Preliminary Injunction: A special type of hearing that takes place very early in litigation. Like any injunction, the suit seeks to prevent someone or some organization from continuing on the path that they are currently pursuing. A preliminary injunction is an expedited mini-trial wherein the party seeking injunctive relief needs to present its evidence in such a way as to convince the fact-finder that there is a high likelihood that they will succeed in the real trial down-the-road. As such the burden of proof is very high.
Producing party: Within the Discovery process the party providing or “producing” the information.
Production: Output of our analysis/processing that is packaged in a professional manner to be delivered to either the Requesting or Producing party.

R

Requesting party: Within the Discovery process the party asking for or “requesting” the information.
RFP: “Request for Production of Documents”. The legal request that the Requesting party propounds upon its party opponent to ask for the documents/files that will help them prove or defend the claims in the matter.
Rule 702: Refers to FRCP rule 702 which designates the type of testimony considered “expert” testimony as opposed to “fact-based” testimony (Rule 701). Vestige testifies as an expert under Rule 702.

S

SLA: Service Level Agreement – An agreed upon level of guaranteed service that Vestige and the client negotiate in some specific engagement arrangements. A service-level agreement defines the level of service you expect from a vendor, laying out the metrics by which service is measured, as well as remedies or penalties should agreed-on service levels not be achieved. It is a critical component of any technology vendor contract.
SOP: Standard Operating Procedures – is a set of step-by-step instructions compiled by an organization to help staff carry out routine operations. SOPs aim to achieve efficiency, quality output, and uniformity of performance, while reducing miscommunication, errors, and failure to comply company policies and industry regulations.
SOW: Scope of Work or Statement of Work – Document detailing the specific scope of an engagement. Vestige is often asked to provide a statement of work to new and potential clients to accompany pricing quotations.
Spoliation: Legal term that means the destruction, intentional or otherwise, of evidence or data that would support one party’s claims and/or defenses against allegations and counter-claims. It is often mispronounced…note that it is “spole – ee – ay- shun” NOT “spoil-ay-shun”
System metadata: A form of metadata that is kept by the operating system or file system about individual files, such as the information encountered within the MFT like: filename, path, MAC dates, etc. For an e-mail the usually requested fields such as To, From, Subject, Date generally qualify as system metadata.

T

TPRM

TPRM stands for Third Party Risk Management. Third-party risk is any risk brought on to an organization by external parties in its ecosystem or supply chain. Such parties may include vendors, suppliers, partners, contractors, or service providers, who have access to internal company or customer data, systems, processes, or other privileged information or receives such information directly or indirectly from you.

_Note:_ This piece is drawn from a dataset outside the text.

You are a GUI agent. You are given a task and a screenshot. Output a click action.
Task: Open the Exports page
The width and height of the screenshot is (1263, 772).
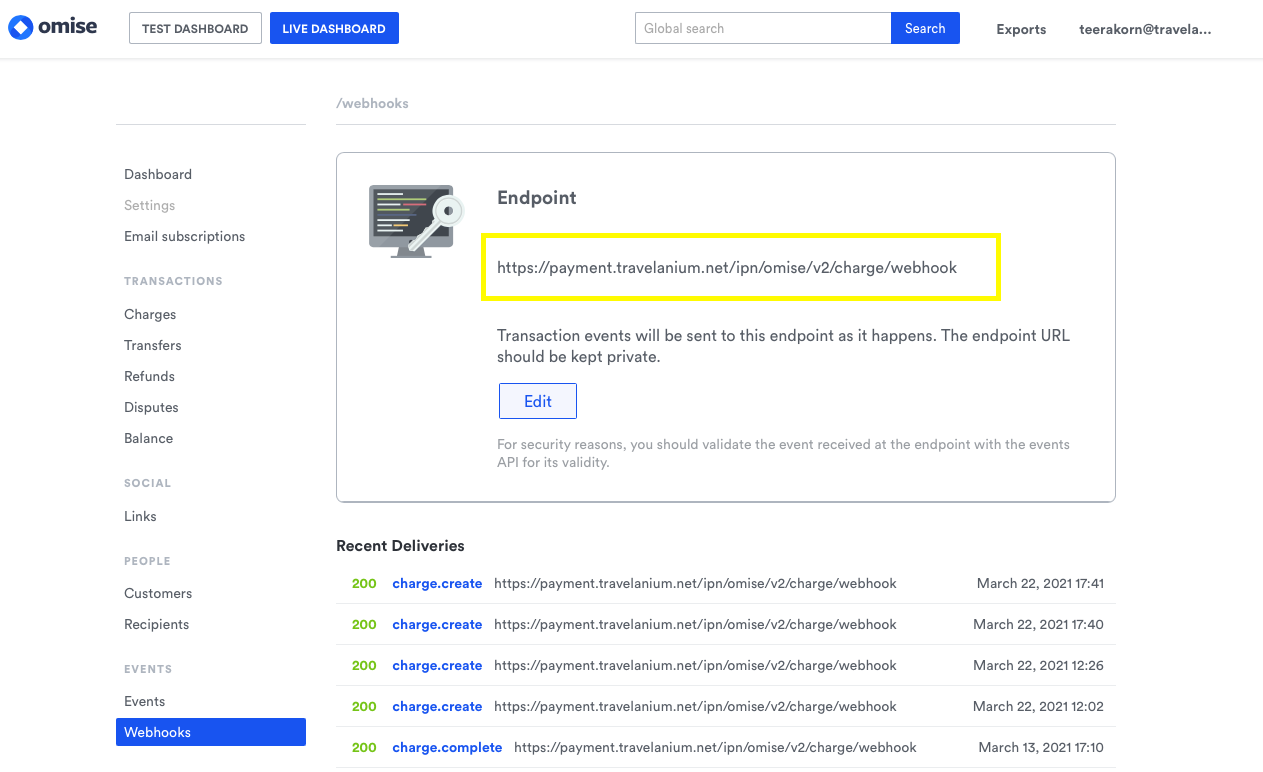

Third-party risk management (TPRM) is a form of risk management that focuses on identifying and reducing risks relating to the use of third parties.

The discipline is designed to give organizations an understanding of the third parties they use, how they use them, and what safeguards their third parties have in place. The scope and requirements of a TPRM program are dependent on the organization and can vary widely depending on industry, regulatory guidance, and other factors. Still, many TPRM best practices are universal and applicable to every business or organization. 

TRO

Temporary Restraining Order – A TRO is a form of injunctive relief that prevents a party or organization from continuing down a path that they are presently pursuing (i.e. using a competitor’s client list taken by a former employee to solicit new business from the competitor’s clientele).